# DATASET CONTENT
━━━━━━━━

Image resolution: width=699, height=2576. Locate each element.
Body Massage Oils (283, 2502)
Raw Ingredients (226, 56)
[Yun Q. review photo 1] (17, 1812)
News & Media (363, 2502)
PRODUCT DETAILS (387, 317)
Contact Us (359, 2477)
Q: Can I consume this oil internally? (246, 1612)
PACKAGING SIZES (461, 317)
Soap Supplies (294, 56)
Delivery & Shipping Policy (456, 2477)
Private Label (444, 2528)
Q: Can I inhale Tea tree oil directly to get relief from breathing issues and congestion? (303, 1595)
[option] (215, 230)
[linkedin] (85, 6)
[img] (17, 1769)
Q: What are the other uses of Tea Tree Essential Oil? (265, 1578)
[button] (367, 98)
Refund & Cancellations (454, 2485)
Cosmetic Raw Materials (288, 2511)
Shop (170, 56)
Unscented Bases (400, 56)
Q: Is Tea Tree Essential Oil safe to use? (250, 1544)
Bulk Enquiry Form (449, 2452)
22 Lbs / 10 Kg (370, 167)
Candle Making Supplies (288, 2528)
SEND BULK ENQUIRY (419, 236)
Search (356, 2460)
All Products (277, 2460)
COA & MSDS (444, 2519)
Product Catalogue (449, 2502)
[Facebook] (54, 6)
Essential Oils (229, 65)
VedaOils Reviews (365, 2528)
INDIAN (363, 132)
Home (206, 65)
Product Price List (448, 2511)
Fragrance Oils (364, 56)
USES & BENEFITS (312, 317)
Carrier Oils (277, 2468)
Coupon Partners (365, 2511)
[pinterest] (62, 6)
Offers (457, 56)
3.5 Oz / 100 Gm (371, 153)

━━━━━━━━

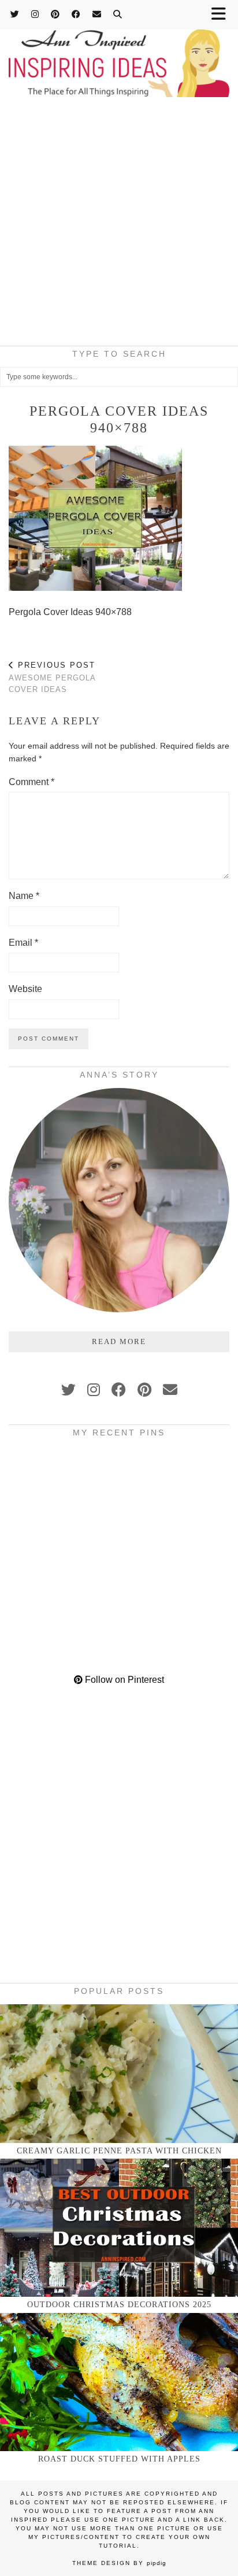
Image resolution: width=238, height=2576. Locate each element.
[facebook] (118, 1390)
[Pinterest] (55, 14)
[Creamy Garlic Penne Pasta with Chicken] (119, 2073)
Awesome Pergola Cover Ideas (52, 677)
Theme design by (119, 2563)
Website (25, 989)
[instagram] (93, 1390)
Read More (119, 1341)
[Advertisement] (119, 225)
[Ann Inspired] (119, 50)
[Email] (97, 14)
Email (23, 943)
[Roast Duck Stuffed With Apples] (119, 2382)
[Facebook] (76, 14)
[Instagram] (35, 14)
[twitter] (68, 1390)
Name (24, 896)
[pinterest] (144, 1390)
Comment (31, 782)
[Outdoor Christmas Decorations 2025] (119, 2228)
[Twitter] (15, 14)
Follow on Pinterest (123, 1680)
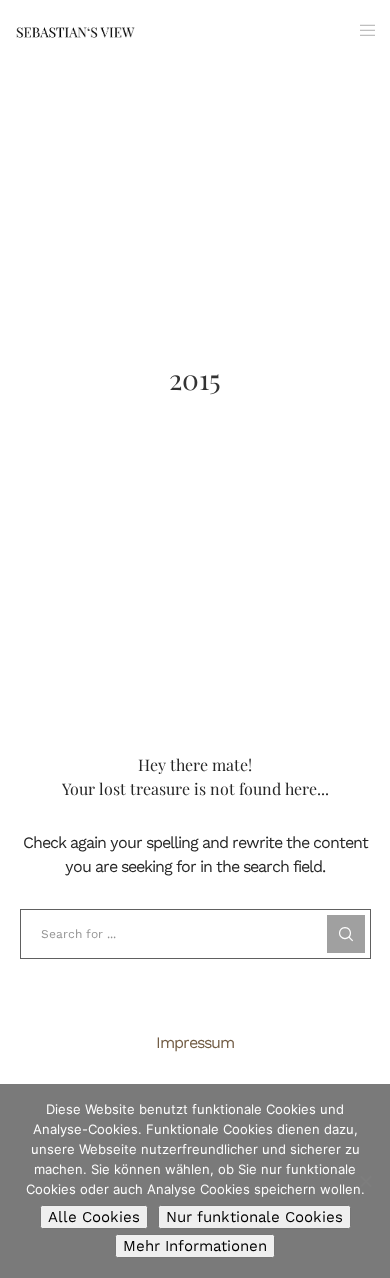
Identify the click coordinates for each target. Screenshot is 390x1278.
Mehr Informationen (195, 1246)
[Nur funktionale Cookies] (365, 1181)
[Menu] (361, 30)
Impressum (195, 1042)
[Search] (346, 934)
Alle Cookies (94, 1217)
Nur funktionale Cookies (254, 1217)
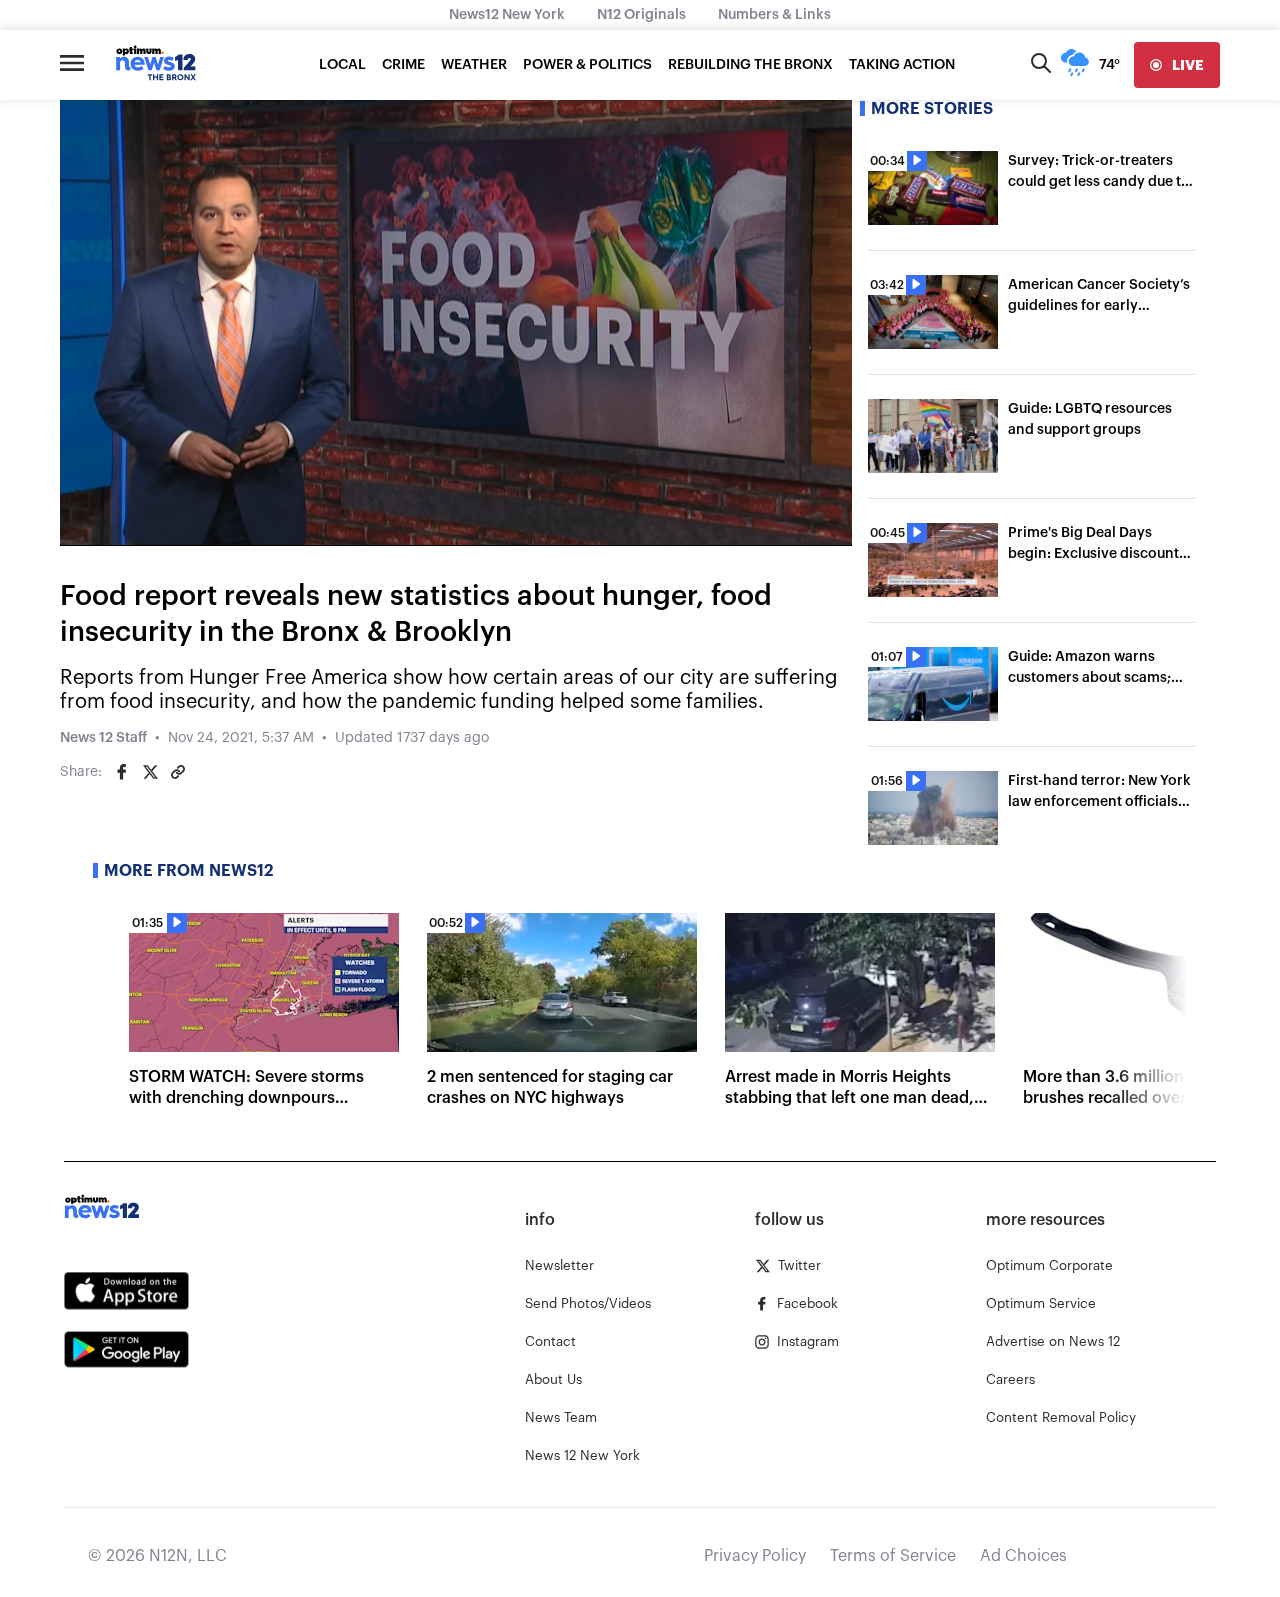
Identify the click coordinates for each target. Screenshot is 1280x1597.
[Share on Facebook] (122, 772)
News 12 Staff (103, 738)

━━━━━━━━

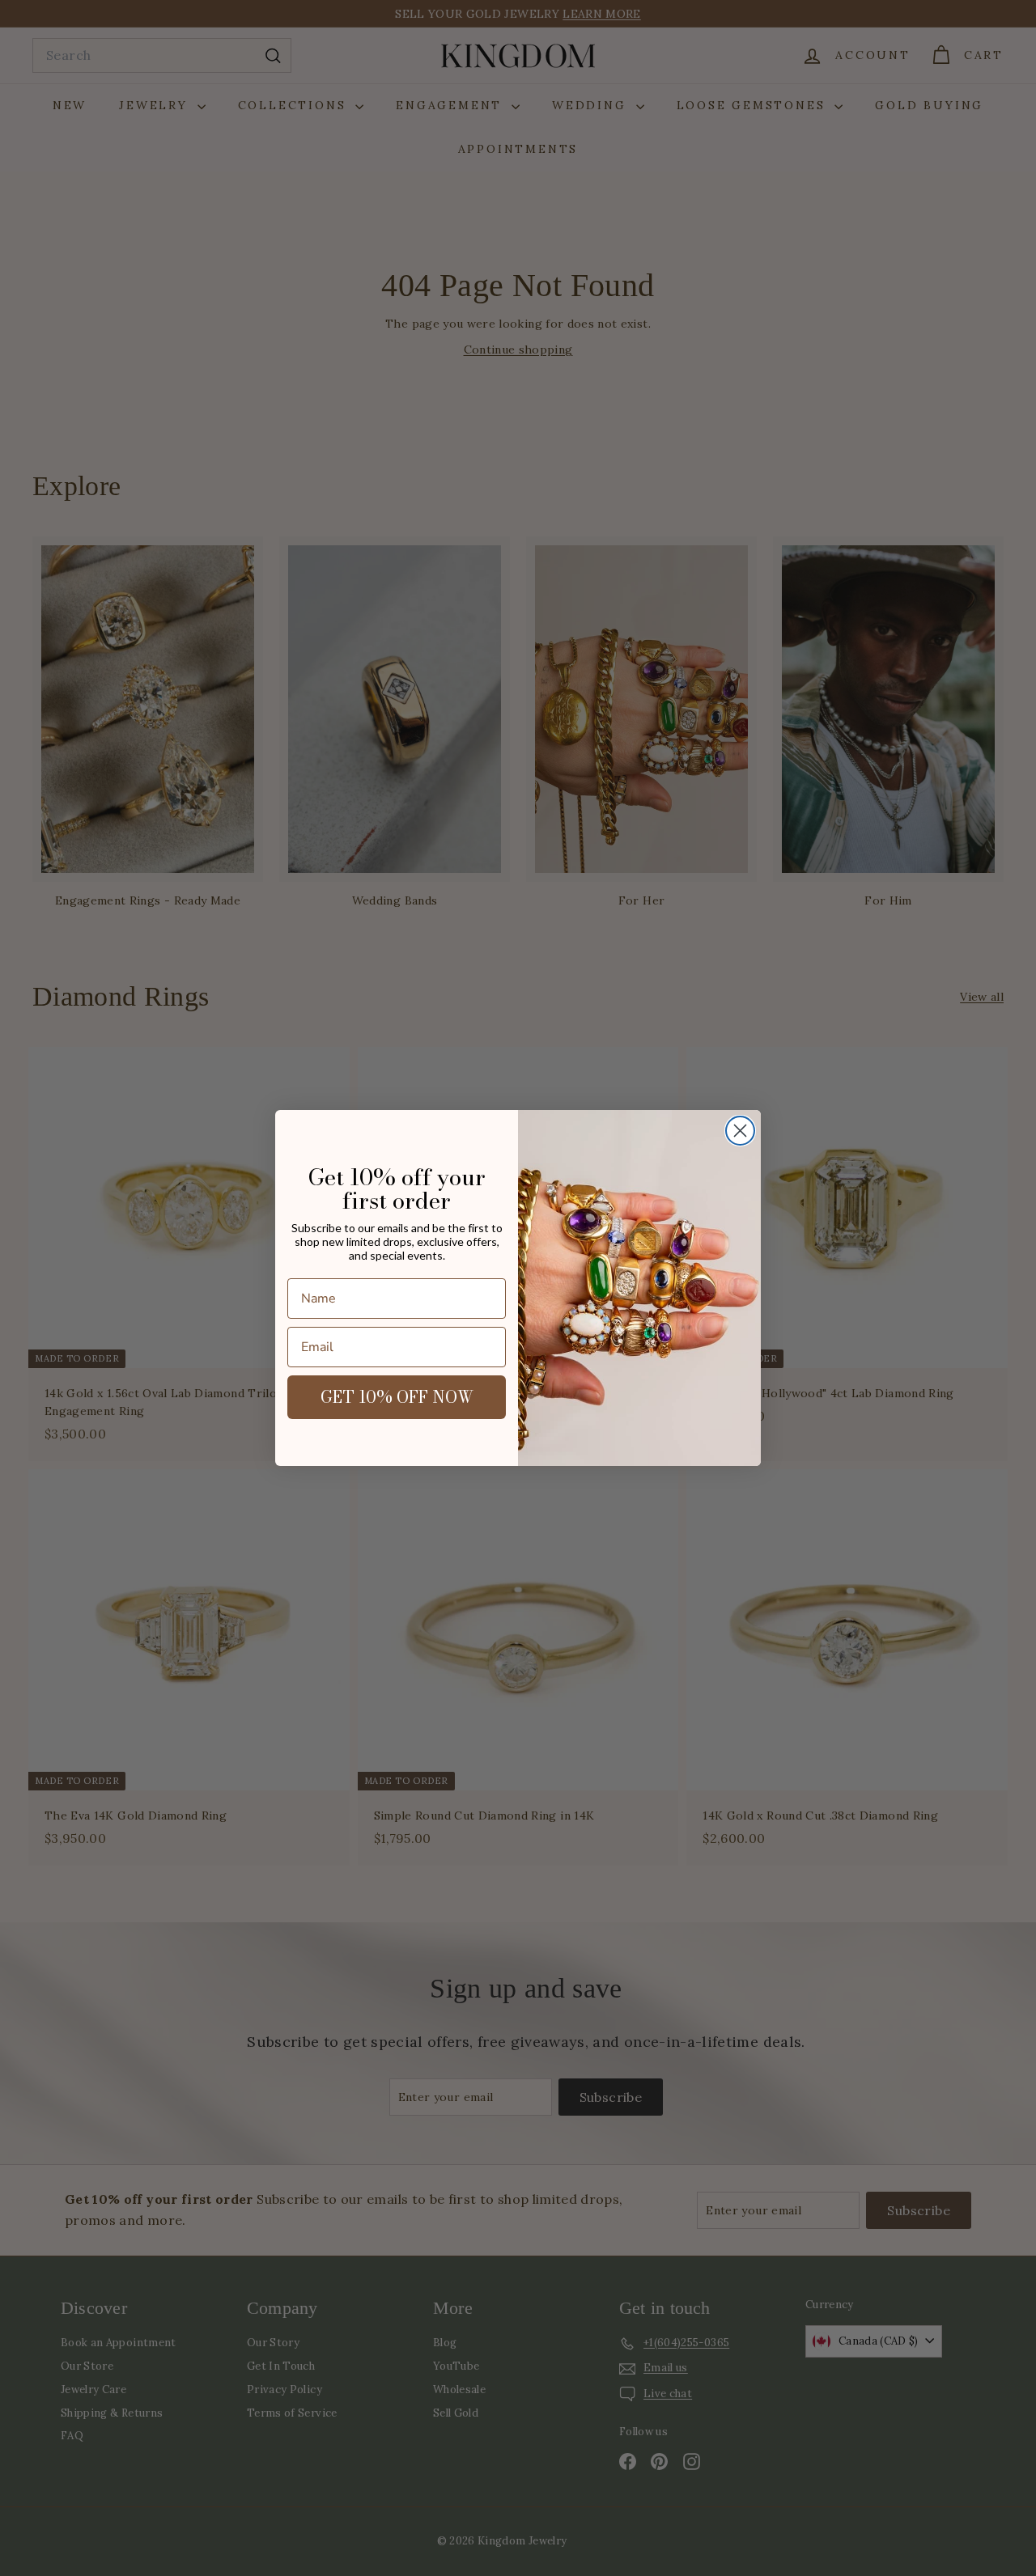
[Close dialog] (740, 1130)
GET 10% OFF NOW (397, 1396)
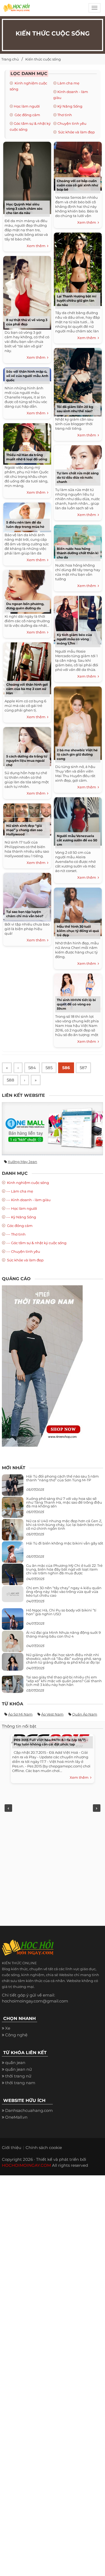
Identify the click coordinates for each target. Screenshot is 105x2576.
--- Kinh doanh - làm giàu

━━━━━━━━

# ACTIVITY
Exact repeat of the material above: every line from the one with "[Ann Inspired] (119, 50)" through the one with "News 12 Staff (103, 738)", endpoints included, and nothing more. No pictures.

# YOUR RESPONSE
[Ann Inspired] (119, 50)
[Email] (97, 14)
Email (23, 943)
[Roast Duck Stuffed With Apples] (119, 2382)
[Facebook] (76, 14)
[Instagram] (35, 14)
[twitter] (68, 1390)
Name (24, 896)
[pinterest] (144, 1390)
Comment (31, 782)
[Outdoor Christmas Decorations 2025] (119, 2228)
[Twitter] (15, 14)
Follow on Pinterest (123, 1680)
Identify the click coordinates for each target. Screenshot is 390x1278.
Mehr Informationen (195, 1246)
[Nur funktionale Cookies] (365, 1181)
[Menu] (361, 30)
Impressum (195, 1042)
[Search] (346, 934)
Alle Cookies (94, 1217)
Nur funktionale Cookies (254, 1217)
Identify the click coordinates for each target. Screenshot is 1280x1597.
[Share on Facebook] (122, 772)
News 12 Staff (103, 738)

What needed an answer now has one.